The big ideas for mobile will be outsourced branding — the end of our efforts to get consumers to think things about our products and services — and just-in-time decision-making. Let me riff a little bit on both.

Social media are tools for vetting brand promises via peer-to-peer interaction. It’s reality check to the fantasies we marketers have invented over the years, and it is already changed the role of CMOs from that of promoters of brand image, to enablers of brand knowledge. The truths of our brands are rapidly being outsourced to the experiences and opinions of our markets, which are shared in the communities, chat rooms, listservs, and web sites connected through the Internet.

Consumers are already entirely mobile in these virtual worlds, traveling to ‘places’ to give or get information. Most of this travel is done on computers, though it’s already shifting to tablets and, in some ways, smartphones. I open a new tab my browser to check a rating on something before clicking on it.

Imagine what happens when smartphones are as fast and/or the user interface is easy and transparent (i.e. something like Google glasses).

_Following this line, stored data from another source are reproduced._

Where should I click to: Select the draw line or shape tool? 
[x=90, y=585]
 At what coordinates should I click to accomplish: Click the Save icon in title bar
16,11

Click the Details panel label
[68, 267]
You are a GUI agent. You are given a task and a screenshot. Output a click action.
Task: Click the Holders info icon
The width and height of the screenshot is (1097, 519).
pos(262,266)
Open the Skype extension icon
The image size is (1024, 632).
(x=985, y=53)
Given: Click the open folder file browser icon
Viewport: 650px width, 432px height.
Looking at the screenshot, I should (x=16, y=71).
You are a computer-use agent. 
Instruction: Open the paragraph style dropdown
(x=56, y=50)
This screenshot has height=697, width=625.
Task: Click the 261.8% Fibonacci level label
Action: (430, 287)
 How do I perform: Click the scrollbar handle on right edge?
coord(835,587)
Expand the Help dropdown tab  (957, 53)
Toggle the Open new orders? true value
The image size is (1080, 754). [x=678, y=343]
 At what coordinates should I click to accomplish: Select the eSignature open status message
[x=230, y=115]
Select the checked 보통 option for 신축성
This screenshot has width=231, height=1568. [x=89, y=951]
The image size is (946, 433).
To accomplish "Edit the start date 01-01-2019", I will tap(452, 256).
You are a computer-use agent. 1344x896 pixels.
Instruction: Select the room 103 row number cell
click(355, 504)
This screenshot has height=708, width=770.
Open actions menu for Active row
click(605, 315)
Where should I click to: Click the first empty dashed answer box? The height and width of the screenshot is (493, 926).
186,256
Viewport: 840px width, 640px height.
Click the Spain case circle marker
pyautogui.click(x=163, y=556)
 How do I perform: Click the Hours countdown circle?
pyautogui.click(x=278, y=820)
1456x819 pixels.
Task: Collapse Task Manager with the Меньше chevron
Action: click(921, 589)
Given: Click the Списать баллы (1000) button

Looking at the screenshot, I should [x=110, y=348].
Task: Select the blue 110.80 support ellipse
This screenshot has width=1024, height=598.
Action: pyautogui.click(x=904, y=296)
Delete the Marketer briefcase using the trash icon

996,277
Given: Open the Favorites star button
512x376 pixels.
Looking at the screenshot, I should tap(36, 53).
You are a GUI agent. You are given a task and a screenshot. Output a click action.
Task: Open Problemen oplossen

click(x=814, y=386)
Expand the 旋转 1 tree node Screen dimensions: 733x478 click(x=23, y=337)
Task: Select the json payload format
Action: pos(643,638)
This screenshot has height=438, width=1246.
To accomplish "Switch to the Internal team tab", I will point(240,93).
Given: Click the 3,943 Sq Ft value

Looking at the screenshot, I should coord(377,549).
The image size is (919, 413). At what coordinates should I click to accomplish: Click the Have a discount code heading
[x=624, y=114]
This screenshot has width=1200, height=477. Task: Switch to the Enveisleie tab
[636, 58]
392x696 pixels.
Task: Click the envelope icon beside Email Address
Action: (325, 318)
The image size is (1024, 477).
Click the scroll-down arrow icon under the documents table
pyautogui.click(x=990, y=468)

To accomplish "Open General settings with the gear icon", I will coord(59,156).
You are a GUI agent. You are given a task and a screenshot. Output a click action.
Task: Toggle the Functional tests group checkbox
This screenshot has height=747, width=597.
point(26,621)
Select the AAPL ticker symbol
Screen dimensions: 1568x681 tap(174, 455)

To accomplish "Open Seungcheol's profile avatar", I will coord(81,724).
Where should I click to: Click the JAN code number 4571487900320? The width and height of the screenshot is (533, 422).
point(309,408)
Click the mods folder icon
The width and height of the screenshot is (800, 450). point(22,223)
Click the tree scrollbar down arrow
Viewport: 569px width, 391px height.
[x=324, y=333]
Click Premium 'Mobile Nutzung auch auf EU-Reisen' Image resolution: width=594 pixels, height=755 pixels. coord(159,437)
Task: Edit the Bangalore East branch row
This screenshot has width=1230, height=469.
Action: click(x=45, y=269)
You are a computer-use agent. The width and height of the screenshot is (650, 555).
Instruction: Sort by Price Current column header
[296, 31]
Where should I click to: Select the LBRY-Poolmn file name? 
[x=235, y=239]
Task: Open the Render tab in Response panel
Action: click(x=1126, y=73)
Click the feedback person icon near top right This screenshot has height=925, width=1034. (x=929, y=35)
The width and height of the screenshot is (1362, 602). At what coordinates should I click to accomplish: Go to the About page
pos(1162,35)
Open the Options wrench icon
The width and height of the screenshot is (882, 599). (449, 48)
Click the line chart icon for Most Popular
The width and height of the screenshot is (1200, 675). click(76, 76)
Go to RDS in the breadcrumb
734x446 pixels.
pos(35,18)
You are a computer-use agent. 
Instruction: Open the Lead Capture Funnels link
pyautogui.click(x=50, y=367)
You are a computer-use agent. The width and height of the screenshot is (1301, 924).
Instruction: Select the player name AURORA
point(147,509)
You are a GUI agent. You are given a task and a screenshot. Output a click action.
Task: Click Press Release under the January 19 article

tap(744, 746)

Then, when consumers are at a store or restaurant, they’ll not longer need to rely on their own internal views of brands but rather tee-up their social web(s) and find the best, cheapest, or most-attractive purchase to meet their own unique expectations. Once the web is everywhere it will bring the real-time expressions of brand experiences with it.

Mobile will allow consumers to put off making decisions until they’re far closer to the actual points of purchase, just like we do now when we’re shopping online via our desktops. Decision-making will become just-in-time.

It’ll change the CMO role further. It’ll change customer relationships even more. And I don’t think it’ll have much if anything to do with coupons.